Our volunteers have an average age of just 16 years old, and they translate climate information in exchange for community service hours. Using our volunteer base of 8,000, we have translated over 500,000 words (6,000 pages) of climate information. We also have young members and chapters in over 41 countries, enabling volunteers to work autonomously to translate climate information that is relevant to their local communities. Our translations enabled the UNEP Youth #ForNature manifesto to become the most widely circulated petition on biodiversity action.
How do you use social media as a tool for increasing climate awareness?
In order to broaden its scope, Climate Cardinals uses social media and news outlets to disperse its platform, construct a compelling image for the organization, and attract volunteers to join the effort. We have built our 8,000+ young volunteer base by using mass social media platforms such as Instagram and TikTok, both to increase users’ understanding of the climate change issue and to spread the word about Climate Cardinals team opportunities. Our viral TikTok videos have reached over 400,000 people. Our initiative has also been featured in news outlets such as The Washington Post, CNBC, Forbes, MTV News, and Business Insider, spreading our reach to the adult population and driving over 100,000 people to visit our website to access climate resources.
Tell us how you became involved with the UN Youth Advisory Group on Climate Change. How has this group made an impact?
I was invited to join the UN Youth Advisory Group on Climate Change last summer as the only U.S Representative and youngest member. We attend regular meetings with the UN Secretary-General, António Guterres, and give him advice on his climate strategy for 2020-2021. Additionally, we most recently organized a global youth consultation with young people from over 20+ countries and published a report outlining six key climate actions that young people want world leaders to take. We hope to continue working with the UN to devise pathways to incentivize meaningful youth participation in international decision-making spaces.
What types of conversations are you hoping to spark through your podcast The New Fashion Initiative?
The purpose of my podcast is to show younger generations the climate impact of their fashion choices. You should listen if you are curious about what is really happening in the fashion industry, how detrimental it is to the environment, and what we can do to change it.
In each episode, I interview various experts that are involved in the fashion industry and are passionate about addressing climate change. Topics include circularity, policy, and raising awareness with guests such as Dana Davis (VP of Sustainability for designer Mara Hoffman), Tom Steyer (Former 2020 Democratic presidential candidate), and Sim Gulati (tech entrepreneur and fabric innovator).

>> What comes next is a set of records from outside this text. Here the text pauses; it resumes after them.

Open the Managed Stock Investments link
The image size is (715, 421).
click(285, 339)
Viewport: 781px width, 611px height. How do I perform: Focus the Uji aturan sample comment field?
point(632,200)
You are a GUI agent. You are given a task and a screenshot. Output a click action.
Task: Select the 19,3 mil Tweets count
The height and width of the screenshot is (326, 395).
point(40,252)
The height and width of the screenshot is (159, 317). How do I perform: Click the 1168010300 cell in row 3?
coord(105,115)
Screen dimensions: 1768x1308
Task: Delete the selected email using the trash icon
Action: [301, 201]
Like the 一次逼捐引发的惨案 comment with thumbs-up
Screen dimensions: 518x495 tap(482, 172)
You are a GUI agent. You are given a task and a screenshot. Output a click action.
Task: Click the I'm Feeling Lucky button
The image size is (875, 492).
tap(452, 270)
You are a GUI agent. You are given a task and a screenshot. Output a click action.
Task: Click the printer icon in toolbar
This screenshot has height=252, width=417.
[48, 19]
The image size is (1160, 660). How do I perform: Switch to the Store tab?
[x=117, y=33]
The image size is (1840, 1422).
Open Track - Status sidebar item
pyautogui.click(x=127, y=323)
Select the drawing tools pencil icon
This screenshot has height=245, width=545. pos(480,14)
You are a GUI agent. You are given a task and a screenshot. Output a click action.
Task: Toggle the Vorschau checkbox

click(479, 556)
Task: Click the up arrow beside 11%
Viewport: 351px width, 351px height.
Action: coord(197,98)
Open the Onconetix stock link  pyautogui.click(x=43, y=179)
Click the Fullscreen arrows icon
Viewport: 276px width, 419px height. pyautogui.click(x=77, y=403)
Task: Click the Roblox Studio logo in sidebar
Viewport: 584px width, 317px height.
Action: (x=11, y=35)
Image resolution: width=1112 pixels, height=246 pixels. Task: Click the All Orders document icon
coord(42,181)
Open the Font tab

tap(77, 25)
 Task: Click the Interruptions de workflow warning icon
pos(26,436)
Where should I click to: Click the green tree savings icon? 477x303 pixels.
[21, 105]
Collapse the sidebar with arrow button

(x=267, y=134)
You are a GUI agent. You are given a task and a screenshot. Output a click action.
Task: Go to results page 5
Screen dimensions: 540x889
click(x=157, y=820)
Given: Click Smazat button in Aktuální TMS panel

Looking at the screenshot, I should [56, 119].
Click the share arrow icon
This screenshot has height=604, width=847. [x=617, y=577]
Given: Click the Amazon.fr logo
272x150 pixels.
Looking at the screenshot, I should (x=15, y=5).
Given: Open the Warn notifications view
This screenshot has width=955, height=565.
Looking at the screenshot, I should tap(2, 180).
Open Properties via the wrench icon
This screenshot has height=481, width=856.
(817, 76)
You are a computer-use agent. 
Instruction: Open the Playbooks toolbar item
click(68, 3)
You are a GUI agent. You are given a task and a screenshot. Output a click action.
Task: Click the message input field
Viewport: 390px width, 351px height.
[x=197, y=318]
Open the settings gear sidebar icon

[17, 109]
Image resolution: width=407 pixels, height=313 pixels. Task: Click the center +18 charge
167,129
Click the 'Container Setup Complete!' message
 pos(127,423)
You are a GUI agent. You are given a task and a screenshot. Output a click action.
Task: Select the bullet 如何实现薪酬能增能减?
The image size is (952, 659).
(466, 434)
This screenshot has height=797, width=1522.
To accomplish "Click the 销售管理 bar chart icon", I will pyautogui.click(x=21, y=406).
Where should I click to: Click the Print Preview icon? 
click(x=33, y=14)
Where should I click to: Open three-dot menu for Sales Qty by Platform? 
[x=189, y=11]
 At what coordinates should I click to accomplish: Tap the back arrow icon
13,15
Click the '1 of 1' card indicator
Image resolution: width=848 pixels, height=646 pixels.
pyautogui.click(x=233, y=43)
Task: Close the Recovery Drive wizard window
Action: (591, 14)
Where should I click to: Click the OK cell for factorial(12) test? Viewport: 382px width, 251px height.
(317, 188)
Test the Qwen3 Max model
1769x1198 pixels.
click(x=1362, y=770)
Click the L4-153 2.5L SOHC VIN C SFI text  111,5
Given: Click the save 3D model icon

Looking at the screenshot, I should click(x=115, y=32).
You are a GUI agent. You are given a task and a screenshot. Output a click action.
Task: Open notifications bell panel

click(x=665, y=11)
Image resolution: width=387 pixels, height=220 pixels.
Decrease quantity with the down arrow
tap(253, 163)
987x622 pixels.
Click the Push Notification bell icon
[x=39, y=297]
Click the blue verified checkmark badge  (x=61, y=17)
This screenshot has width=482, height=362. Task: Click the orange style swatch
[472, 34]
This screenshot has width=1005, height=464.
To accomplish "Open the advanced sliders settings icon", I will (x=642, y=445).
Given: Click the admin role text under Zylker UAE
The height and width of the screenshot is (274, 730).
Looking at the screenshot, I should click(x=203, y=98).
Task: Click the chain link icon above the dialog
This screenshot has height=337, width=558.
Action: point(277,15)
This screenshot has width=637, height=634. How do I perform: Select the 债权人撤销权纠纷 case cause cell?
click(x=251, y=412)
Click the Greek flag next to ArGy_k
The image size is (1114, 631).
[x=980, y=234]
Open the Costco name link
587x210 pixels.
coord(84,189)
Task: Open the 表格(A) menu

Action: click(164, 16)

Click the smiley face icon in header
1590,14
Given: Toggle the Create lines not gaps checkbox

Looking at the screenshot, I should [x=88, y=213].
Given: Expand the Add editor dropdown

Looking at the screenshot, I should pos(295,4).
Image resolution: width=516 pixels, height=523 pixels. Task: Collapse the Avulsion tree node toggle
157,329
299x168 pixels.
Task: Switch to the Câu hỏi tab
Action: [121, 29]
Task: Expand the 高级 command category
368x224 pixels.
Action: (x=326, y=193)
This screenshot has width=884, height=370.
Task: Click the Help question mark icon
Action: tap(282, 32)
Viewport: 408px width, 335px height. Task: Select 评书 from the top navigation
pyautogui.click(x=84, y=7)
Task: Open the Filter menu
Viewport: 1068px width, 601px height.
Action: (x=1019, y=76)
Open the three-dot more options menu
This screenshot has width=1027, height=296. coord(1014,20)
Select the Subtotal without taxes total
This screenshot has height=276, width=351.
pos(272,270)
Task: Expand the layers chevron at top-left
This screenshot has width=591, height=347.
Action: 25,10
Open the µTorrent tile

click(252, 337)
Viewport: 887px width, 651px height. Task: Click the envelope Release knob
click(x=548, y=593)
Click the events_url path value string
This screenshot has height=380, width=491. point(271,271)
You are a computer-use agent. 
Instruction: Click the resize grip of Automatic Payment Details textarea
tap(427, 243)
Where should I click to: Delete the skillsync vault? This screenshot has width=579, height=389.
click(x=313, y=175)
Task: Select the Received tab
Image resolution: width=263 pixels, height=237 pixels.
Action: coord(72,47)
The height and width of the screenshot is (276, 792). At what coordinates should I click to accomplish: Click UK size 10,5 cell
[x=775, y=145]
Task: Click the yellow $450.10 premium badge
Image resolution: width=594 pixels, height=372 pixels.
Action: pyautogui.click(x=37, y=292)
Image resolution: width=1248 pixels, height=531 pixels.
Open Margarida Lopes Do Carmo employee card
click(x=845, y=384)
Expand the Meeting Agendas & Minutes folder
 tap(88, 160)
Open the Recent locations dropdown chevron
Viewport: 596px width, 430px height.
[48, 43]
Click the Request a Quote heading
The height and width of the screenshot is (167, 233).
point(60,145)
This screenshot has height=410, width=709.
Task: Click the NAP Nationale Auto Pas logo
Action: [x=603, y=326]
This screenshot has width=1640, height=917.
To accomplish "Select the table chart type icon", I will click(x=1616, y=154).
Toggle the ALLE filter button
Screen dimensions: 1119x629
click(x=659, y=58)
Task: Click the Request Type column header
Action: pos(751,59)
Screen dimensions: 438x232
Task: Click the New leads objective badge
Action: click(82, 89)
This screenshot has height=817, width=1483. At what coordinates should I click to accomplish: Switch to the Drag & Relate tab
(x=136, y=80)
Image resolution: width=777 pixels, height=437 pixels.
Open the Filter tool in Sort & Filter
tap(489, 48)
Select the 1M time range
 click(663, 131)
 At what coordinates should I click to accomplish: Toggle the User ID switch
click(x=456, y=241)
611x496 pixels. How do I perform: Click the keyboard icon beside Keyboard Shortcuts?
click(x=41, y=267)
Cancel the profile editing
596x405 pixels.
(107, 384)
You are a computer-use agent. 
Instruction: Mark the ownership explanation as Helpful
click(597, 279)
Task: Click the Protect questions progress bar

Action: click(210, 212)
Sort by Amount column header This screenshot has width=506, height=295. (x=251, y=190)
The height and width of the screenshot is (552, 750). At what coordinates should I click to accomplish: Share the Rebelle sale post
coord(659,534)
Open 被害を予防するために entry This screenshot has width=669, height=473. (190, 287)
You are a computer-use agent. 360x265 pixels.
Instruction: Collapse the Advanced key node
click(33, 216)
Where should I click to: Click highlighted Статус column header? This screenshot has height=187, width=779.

Our forthcoming season will feature interviews with professors at various universities and I will survey them on what they think are the best practices for the fashion industry to implement in order to become more sustainable.
You're majoring in public policy analysis; how do you hope to combine your studies and passions in the future?
By studying public policy analysis, I hope to gain a solid foundation in climate and environmental policy that will prepare me for law school or another graduate degree. In the future, I hope to continue working in the nonprofit and government space on pivotal issues like climate and racial justice.
What makes you optimistic for our planet's future?
All of the incredible young people I work with every day remind me that there are people who truly care about our planet and are fighting to ensure we have a livable future. Combined with the change of administration in the United States, I think we are at a pivotal moment to put pressure on elected officials to take action. Together we can mobilize to create more green jobs and ensure a transition to a sustainable, net-zero carbon economy.